Run CodeQL in a database

Completed

With your code extracted to a database, you can now analyze it by using CodeQL queries. GitHub experts, security researchers, and community contributors write and maintain the default CodeQL queries. You can also write your own queries.

You can use CodeQL queries in code-scanning analysis to find problems in your source code and to find potential security vulnerabilities. You can also write custom queries to identify problems for each language that you're using in your source code.

There are two important types of queries:

  • Alert queries highlight problems in specific locations of your code.
  • Path queries describe the flow of information between a source and a sink in your code.

Simple CodeQL query

The basic CodeQL query structure has the file extension .ql and contains a select clause. Here's an example query structure:

/**
 *
 * Query metadata
 *
 */
import /* ... CodeQL libraries or modules ... */
/* ... Optional, define CodeQL classes and predicates ... */
from /* ... variable declarations ... /
where / ... logical formula ... /
select / ... expressions ... */

Query metadata

Using CodeQL with code scanning converts results in a way that highlights the potential problems that the queries are designed to find. Queries contain metadata properties that indicate how the results should be interpreted. Use query metadata to:

  • Identify your custom queries when you add them to your GitHub repository.
  • Provide information about the query's purpose.

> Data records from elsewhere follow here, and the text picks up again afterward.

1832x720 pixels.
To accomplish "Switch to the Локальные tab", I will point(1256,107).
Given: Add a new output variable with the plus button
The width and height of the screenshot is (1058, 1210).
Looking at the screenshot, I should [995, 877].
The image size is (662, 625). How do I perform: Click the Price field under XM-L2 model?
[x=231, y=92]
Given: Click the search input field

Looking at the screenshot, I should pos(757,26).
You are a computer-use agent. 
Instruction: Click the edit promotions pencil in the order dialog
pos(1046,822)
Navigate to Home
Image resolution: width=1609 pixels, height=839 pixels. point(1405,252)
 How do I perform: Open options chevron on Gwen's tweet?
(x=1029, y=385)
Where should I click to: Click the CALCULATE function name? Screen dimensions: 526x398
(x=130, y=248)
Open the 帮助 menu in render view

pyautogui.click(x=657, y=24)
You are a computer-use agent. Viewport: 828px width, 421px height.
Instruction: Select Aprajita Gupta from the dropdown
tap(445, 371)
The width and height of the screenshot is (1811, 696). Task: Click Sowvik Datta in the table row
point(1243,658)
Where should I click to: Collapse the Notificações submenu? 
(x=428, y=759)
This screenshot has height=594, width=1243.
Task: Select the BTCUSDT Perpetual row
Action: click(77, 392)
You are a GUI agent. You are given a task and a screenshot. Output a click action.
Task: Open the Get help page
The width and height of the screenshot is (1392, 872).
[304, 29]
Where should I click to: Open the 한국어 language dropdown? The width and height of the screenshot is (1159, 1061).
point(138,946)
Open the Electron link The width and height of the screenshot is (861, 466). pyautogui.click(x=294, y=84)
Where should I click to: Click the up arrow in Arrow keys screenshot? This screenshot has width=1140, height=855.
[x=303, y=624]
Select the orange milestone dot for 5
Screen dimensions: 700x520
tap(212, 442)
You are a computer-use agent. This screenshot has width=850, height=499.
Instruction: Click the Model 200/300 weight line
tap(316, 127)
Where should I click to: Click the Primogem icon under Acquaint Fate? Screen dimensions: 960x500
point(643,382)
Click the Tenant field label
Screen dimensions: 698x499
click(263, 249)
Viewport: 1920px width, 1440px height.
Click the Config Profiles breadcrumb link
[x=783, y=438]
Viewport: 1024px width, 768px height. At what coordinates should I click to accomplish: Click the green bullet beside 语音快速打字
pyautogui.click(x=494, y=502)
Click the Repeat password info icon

Metadata information can include a description of the query, a unique ID, and the kind of problem it is (alert or path). Metadata also specifies how to interpret and display the query results.

GitHub has a recommended style guide for query metadata. You can find it in the CodeQL documentation.

This example shows metadata for one of the standard Java queries:

Screenshot showing query metadata.

CodeQL doesn't interpret queries that don't have metadata. It shows those results as a table and doesn't display them in the source code.

QL syntax

QL is a declarative, object-oriented query language. It's optimized to enable efficient analysis of hierarchical data structures, and in particular, databases that represent software artifacts.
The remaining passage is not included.